But Florida Republicans weren't willing to just roll over and allow 1.4 million people to suddenly start voting. The modern GOP has done their damndest to frame voting as a privilege, not a right, especially when they have no reason to think those people will vote for their party.

On Tuesday, the state House voted on party lines to advance a bill that defines "sexual offense" in the broadest of possible ways, including "opening an adult entertainment store within 250 feet of a school," so that more ex-felons are prevented from voting. More dramatically, the bill requires that every single former felon pay back all court costs and fees before they can be eligible to vote again, even if that wasn't a stipulation of their sentencing. The move is expected to affect more than 500,000 people who would otherwise be able to vote again.

State Democrats are calling the Republicans' legislative move a modern poll tax: a fee often introduced in Southern states after the Civil War to keep newly enfranchised black men from voting.

Republicans, of course, took umbrage to their rather naked move to disenfranchise potential voters. "To suggest that this is a poll tax inherently diminishes the atrocity of what a poll tax actually was,” Tampa Republican Jamie Grant told the Tampa Bay Times. “All we’re doing is following statute."

Emory University professor Carol Anderson, author of One Person, No Vote: How Voter Suppression Is Destroying Our Democracy, disagrees.

"This is a poll tax, which is in violation of the Constitution," she said over the phone. "There is a constitutional amendment saying, 'There shall not be a poll tax.'"
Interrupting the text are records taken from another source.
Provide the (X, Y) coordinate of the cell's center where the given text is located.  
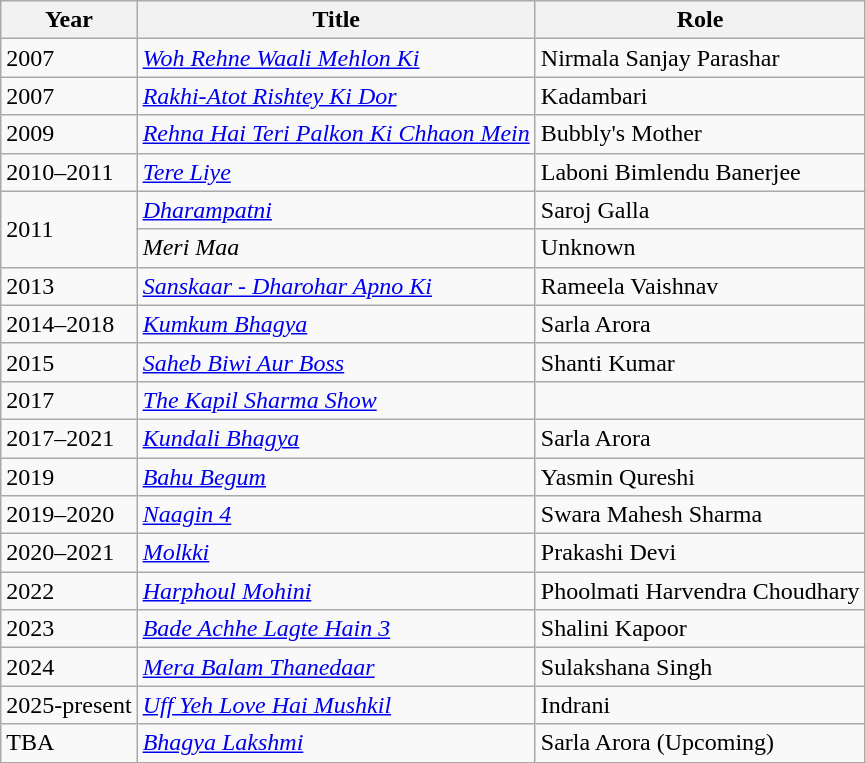
Bubbly's Mother (700, 134)
Harphoul Mohini (336, 591)
2010–2011 (69, 172)
Dharampatni (336, 210)
2020–2021 (69, 553)
Indrani (700, 705)
Kadambari (700, 96)
Tere Liye (336, 172)
Rakhi-Atot Rishtey Ki Dor (336, 96)
2009 (69, 134)
2019–2020 (69, 515)
Bhagya Lakshmi (336, 743)
2022 (69, 591)
2024 (69, 667)
2015 (69, 362)
2017 (69, 400)
Nirmala Sanjay Parashar (700, 58)
Bahu Begum (336, 477)
Sanskaar - Dharohar Apno Ki (336, 286)
2019 (69, 477)
2017–2021 (69, 438)
2014–2018 (69, 324)
Shalini Kapoor (700, 629)
2011 (69, 229)
Naagin 4 (336, 515)
Sulakshana Singh (700, 667)
Kundali Bhagya (336, 438)
Title (336, 20)
Rehna Hai Teri Palkon Ki Chhaon Mein (336, 134)
2013 (69, 286)
Phoolmati Harvendra Choudhary (700, 591)
The Kapil Sharma Show (336, 400)
TBA (69, 743)
Shanti Kumar (700, 362)
Uff Yeh Love Hai Mushkil (336, 705)
Kumkum Bhagya (336, 324)
Bade Achhe Lagte Hain 3 (336, 629)
Role (700, 20)
Yasmin Qureshi (700, 477)
Rameela Vaishnav (700, 286)
Year (69, 20)
Saroj Galla (700, 210)
Woh Rehne Waali Mehlon Ki (336, 58)
Saheb Biwi Aur Boss (336, 362)
Prakashi Devi (700, 553)
Sarla Arora (Upcoming) (700, 743)
2025-present (69, 705)
Swara Mahesh Sharma (700, 515)
2023 (69, 629)
Meri Maa (336, 248)
Laboni Bimlendu Banerjee (700, 172)
Unknown (700, 248)
Mera Balam Thanedaar (336, 667)
Molkki (336, 553)
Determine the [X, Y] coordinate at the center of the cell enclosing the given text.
Anderson says the modern Republican attempts to restrict Amendment 4 are part of a long history of state governments looking for ways around constitutional guarantees to black people's right to vote. "In 1867, Congress passed the Reconstruction Act, which basically said that black people, black men, can vote," she said. "And Florida's response to that, in 1868, was to institute a felony disfranchisement law, and then to craft a series of crimes that basically only black people were charged with and convicted of. And that was the way to short-circuit the Reconstruction Act of 1867."

Prior to Florida voters passing Amendment 4, more than 6 million Americans nationwide were permanently barred from voting because of past felony convictions. More than 2.2 million of them were black.

Florida's move to add more than a million people back to its voter rolls could have tremendous consequences in future presidential elections. Just last year, both the races for Florida senator and governor were close enough to trigger automatic recounts. Both Amendment 4 and Wednesday's announcement of a massive new voter-registration campaign, led by former gubernatorial candidate Andrew Gillum, are inspiring a lot of worry for Donald Trump's chances in 2020.

Even Senate Republican leader Mitch McConnell himself has made it clear, on the Senate floor, that expanded voting rights are a threat to Republican domination in government. It's no surprise that the GOP is looking back to before the civil rights era for ways to protect their minority rule. Felony disenfranchisement and poll taxes served the same purpose, which is to create legal ways to make sure that black people couldn't vote.

According to Anderson, the indignation over calling Amendment 4 what it is—a modern-day poll tax—is a common deflection. "These folks feign innocence," she said.